[TEKSTFRAGMENT]:
►

Tags
Zaterdag 22 juli 2023
In Oranienburg, een plaats in de buurt van Berlijn, ligt het gelijknamige kasteel Oranienburg. Vanaf Berlijn kun je met een regionale trein in ongeveer een half uur naar deze plaats toe. Het kasteel ligt vervolgens op loopafstand van het station. Het huidige kasteel is tussen 1651 en 1655 door de Brandenburgse keurvorstin Luise Henriette van Oranje in Hollandse stijl gebouwd.

In het kasteel kun je rondlopen door middel van een rondleiding. In een ander gedeelte van het gebouw bevindt zich het regionale museum Oberhavel waar ik na de rondleiding nog een kijkje ben gaan nemen.

De eerste ruimte van het gebouw is de Oranje zaal. Deze ruimte is rond 1700 door Frederik III als feest- en eetzaal gebouwd. In de zaal hingen allerlei schilderijen die te maken hadden met het Huis van Oranje. In 1833 is alles verwoest bij een grote brand. Het enige wat nog overgebleven is, zijn een aantal afbeeldingen die in 1998 weer ontdekt zijn in de nissen van enkele ramen.

In de voormalige porseleingalerij was een verzameling van honderden verschillende soorten porselein met stukken van bergkristal en barnsteen te zien. Tegenwoordig hangen hier een aantal tapijten waarop belangrijke gebeurtenissen uit het einde van de 17de eeuw zijn weergegeven zoals de slag bij Fehrbellin (1675), de verovering van Stralsund (1678), de landing op Rügen (1678), de verovering van Stettin (1677) en de winterexpeditie naar Pruisen (1679).

◄

[OPDRACHTEN]:
1. Leg aan de hand van het tekstfragment over kasteel Oranienburg uit waarom er van de Oranje zaal alleen nog enkele afbeeldingen over zijn.
2. Vervang in de gegevens, in het deel dat begint met de regel met "Where should I" en eindigt met de regel met "[x=7, y=285]", "dialog" door "window" en laat al het andere ongewijzigd. Geef alleen dat deel terug, zonder de afbeeldingen.
Het tekstfragment en de gegevens staan los van elkaar.

[VASTGELEGDE GEGEVENS]:
►

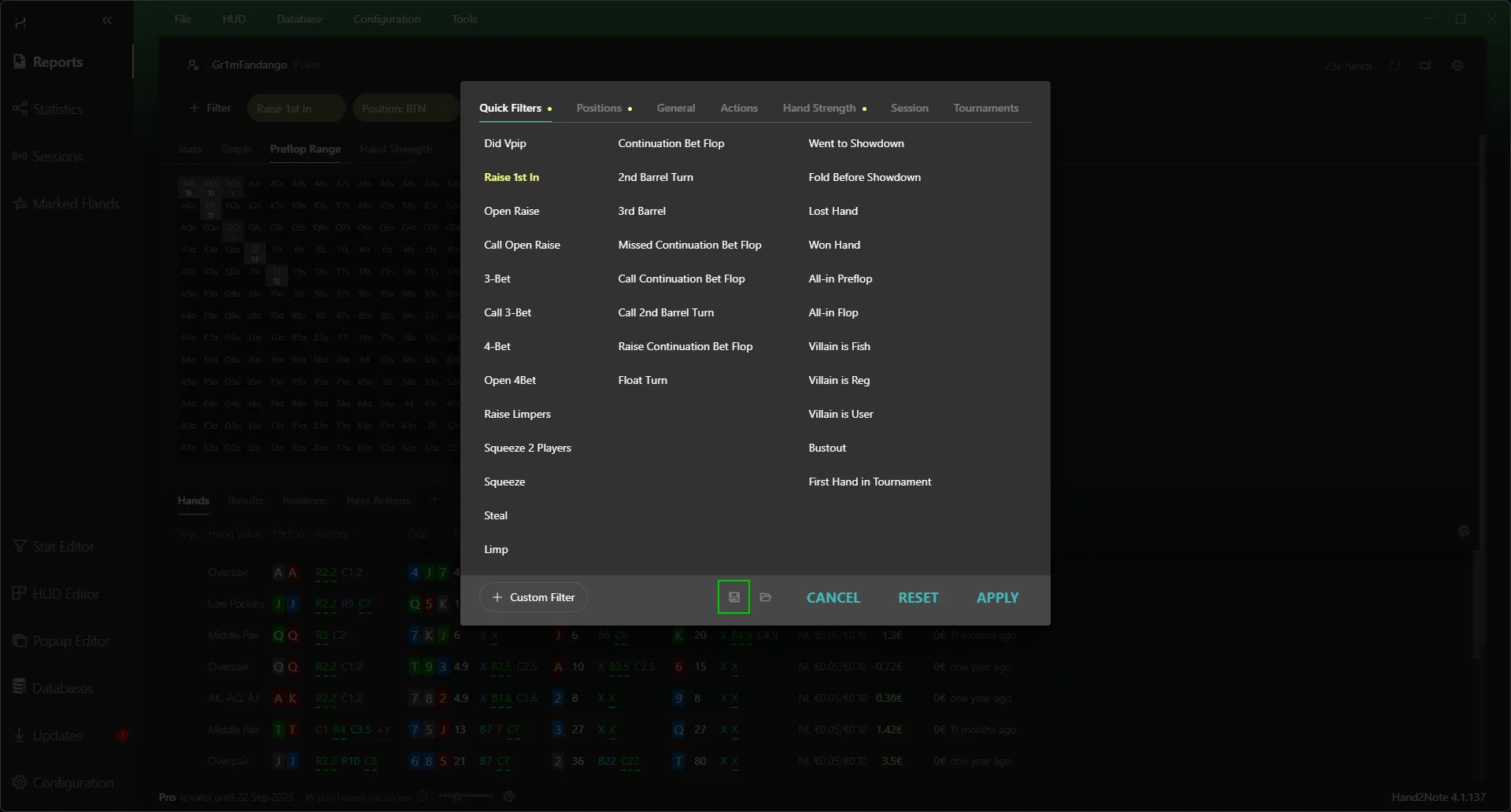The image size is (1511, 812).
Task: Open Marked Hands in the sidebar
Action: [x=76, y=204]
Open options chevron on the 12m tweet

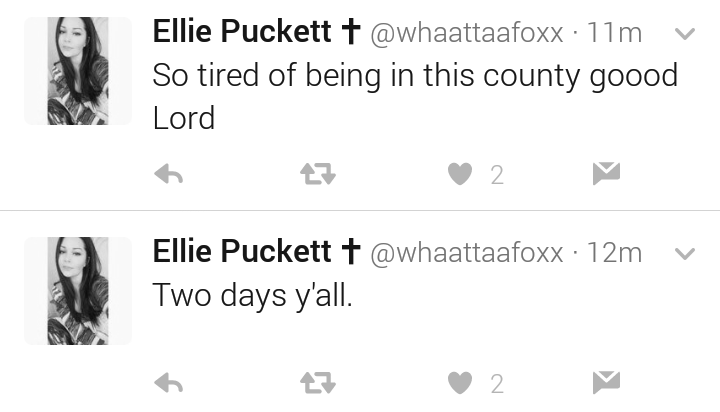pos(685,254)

◄
►

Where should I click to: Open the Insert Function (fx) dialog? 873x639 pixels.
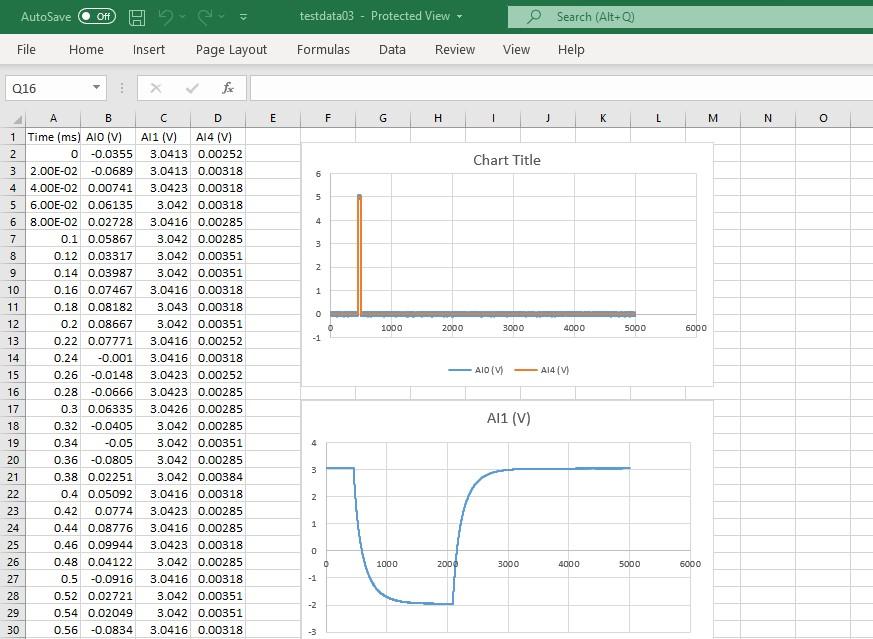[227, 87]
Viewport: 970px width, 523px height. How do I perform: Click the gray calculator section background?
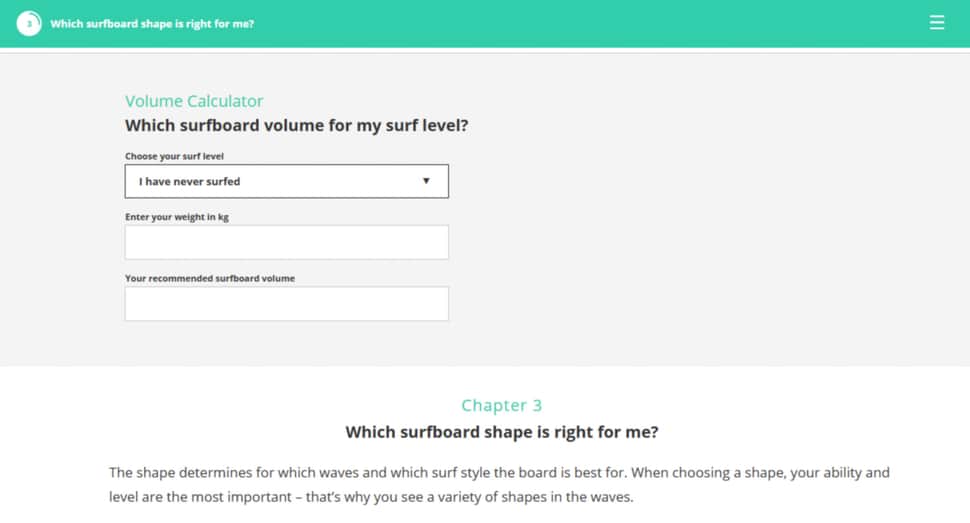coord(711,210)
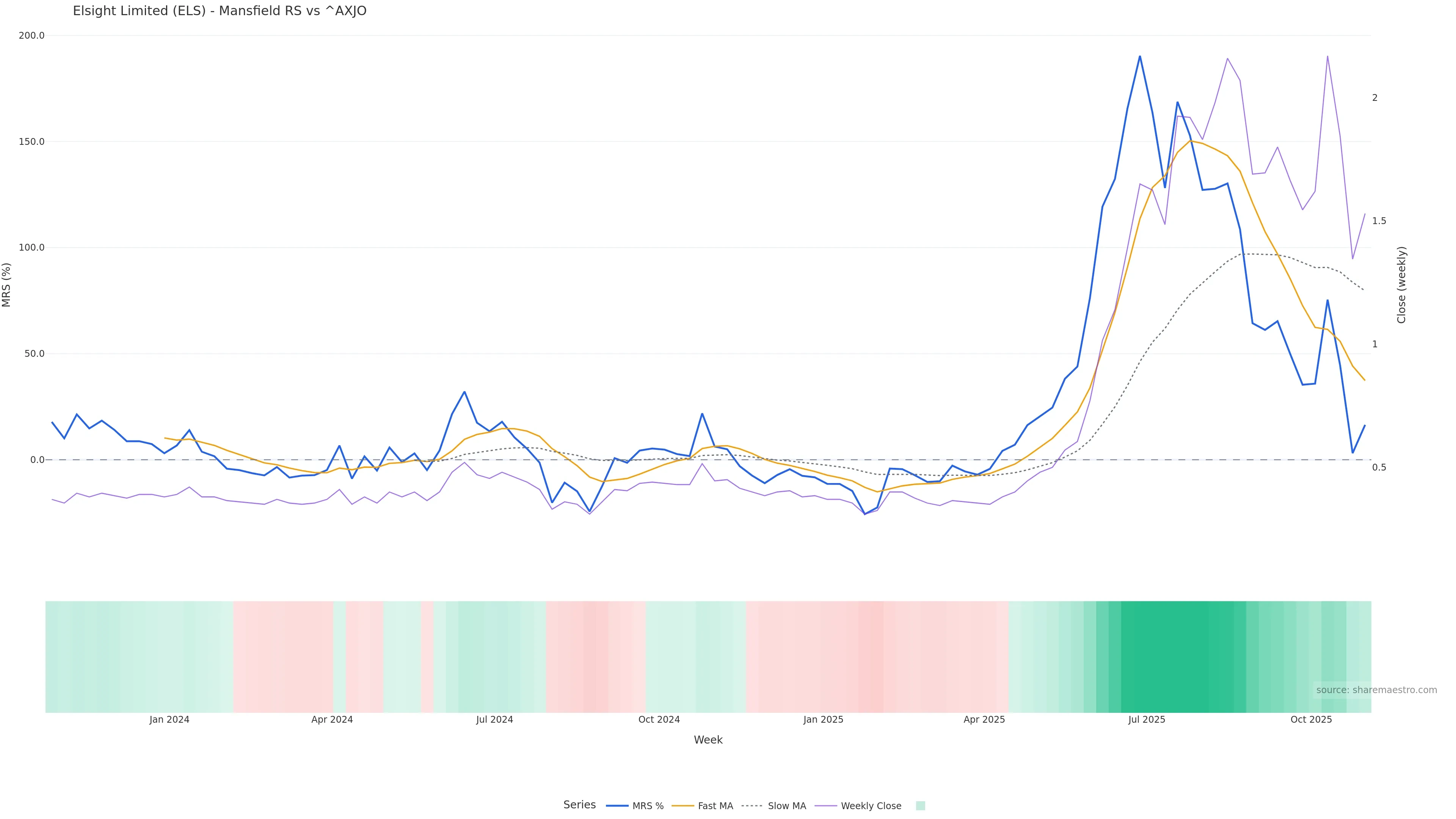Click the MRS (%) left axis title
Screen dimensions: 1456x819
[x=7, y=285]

◄

[VERWACHTE RESULTATEN]:
1. In 1833 is alles in de Oranje zaal bij een grote brand verwoest. Alleen een aantal afbeeldingen bleef bewaard, en die zijn in 1998 teruggevonden in de nissen van enkele ramen.

2.
Where should I click to: Open the Insert Function (fx) window? 873x639 pixels.
[227, 87]
Viewport: 970px width, 523px height. How do I perform: Click the gray calculator section background?
coord(711,210)
Click the MRS (%) left axis title
Screen dimensions: 1456x819
[x=7, y=285]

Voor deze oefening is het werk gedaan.